Education

Honouring missing Indigenous women, one doll at a time

Her mother was nearly a statistic. So Alkiie-Babe Froman is educating her school about Canada’s missing and murdered Indigenous women

The First Nations Studies12 class at Eric Hamber organized an Aboriginal Awareness Afternoon for students across the district. On display were the 1,017 felt dolls for the Faceless Doll Project, which had been made by the First Nations Studies 12 and Total Ed classes. These faceless dolls represent the 1,017 murdered Aboriginal women in Canada.(Jen Hill/Vancouver School Board)

Each palm-sized doll represents ‘a fallen sister, mother, aunt’  (Jen Hill/Vancouver School Board)

“Our story isn’t about a white picket fence with mommy and daddy waiting by the front door,” says Alkiie-Babe Froman, speaking about her and her younger sister’s childhood. “Our mother was a prostitute. That’s how she made her livelihood.” The 24-year-old Niagara College student sounds sympathetic, even grateful. “She tried really, really hard, and I learned great lessons from my birth mother.” One of those lessons was always to trust your gut.

» BRIEF 1
Answer these from the news article above:
(a) How many felt dolls were on display for the Faceless Doll Project?
(b) At which school did the First Nations Studies 12 class organize the Aboriginal Awareness Afternoon?
(c) How old is Alkiie-Babe Froman, and which college does she attend?
» BRIEF 2
Rewrite everything in the news article from "Honouring missing Indigenous" down to "Canada.(Jen Hill/Vancouver School Board)", putting "Indigenous" in place of "Aboriginal" each time it appears.
» BRIEF 3
Go on with the news article about missing and murdered Indigenous women, starting right after its last sentence.

» RECORDED INFORMATION
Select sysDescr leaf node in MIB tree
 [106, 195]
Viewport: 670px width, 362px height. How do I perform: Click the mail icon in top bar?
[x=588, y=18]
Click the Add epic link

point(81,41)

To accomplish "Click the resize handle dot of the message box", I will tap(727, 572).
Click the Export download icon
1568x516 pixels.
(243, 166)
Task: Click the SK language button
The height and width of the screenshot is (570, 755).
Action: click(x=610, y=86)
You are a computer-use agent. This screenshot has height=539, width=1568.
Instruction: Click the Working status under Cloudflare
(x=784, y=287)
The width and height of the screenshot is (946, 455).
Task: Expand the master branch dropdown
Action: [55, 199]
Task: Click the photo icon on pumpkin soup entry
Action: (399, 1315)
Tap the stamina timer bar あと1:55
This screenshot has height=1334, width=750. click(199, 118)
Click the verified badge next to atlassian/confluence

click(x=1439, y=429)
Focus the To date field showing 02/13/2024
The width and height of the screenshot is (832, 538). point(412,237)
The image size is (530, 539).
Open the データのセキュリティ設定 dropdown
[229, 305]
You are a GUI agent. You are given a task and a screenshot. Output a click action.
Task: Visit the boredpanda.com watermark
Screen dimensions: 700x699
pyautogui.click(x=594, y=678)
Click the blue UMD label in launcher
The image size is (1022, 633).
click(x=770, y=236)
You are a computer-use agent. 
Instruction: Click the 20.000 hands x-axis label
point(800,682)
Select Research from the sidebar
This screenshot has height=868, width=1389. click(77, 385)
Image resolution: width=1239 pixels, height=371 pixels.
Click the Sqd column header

» EXERCISE ANSWER 1
(a) 1,017
(b) Eric Hamber
(c) She is 24 and attends Niagara College.

» EXERCISE ANSWER 2
Honouring missing Indigenous women, one doll at a time

Her mother was nearly a statistic. So Alkiie-Babe Froman is educating her school about Canada’s missing and murdered Indigenous women

The First Nations Studies12 class at Eric Hamber organized an Indigenous Awareness Afternoon for students across the district. On display were the 1,017 felt dolls for the Faceless Doll Project, which had been made by the First Nations Studies 12 and Total Ed classes. These faceless dolls represent the 1,017 murdered Indigenous women in Canada.(Jen Hill/Vancouver School Board)

» EXERCISE ANSWER 3
Adopted by her great-aunt and uncle when she was barely a year old, Froman grew up on the Six Nations Reserve near Brantford, Ont.; her sister was raised in foster care. Their mother died in 2013, but Froman connected with her shortly before, hearing stories of her mother’s life—in particular, a night when she and a group of women met a client at his Port Coquitlam farm. Some doors didn’t have handles; something just wasn’t right. Her mother couldn’t put her finger on why, exactly, but she hitchhiked back into town alone. “She never saw those women again,” says Froman, “and that man was Robert Pickton.”

Related: Indigenous women tell their stories of resilience

Families, mostly Indigenous, of missing women whose DNA was found on Pickton’s farm will never know what happened. The “what if” for Froman’s family was terrifying. “What if she had stayed?” She likely would have joined the growing list of 1,200 Indigenous women who were murdered or went missing in the past 30 years. The Faceless Dolls workshop organized by Froman, a second-year business student, was designed to bring awareness to this personal issue.

On Oct. 9, with felt pieces, glue, yarn and beads from a dollar store, Froman set up tables outside the cafeteria at the Niagara-on-the-Lake campus. For three hours, she called out to staff and students, encouraging them to make a doll. Each palm-sized replica is “a representation of a fallen sister, mother, grandmother, aunt,” says Froman, who cut out the bodies, leaving the “makers” to choose embellishments—hair, bright skirts, dresses and blouses. “We just bedazzled them all with beads and sequins!” says Froman.

When she packed up, there were more than 50 dolls, and Froman had spoken to hundreds of people, many international students. “Non-Natives don’t know about this,” she says. “That’s okay, because that’s what we’re here for: to learn and to teach. I just want to teach people about women going missing.”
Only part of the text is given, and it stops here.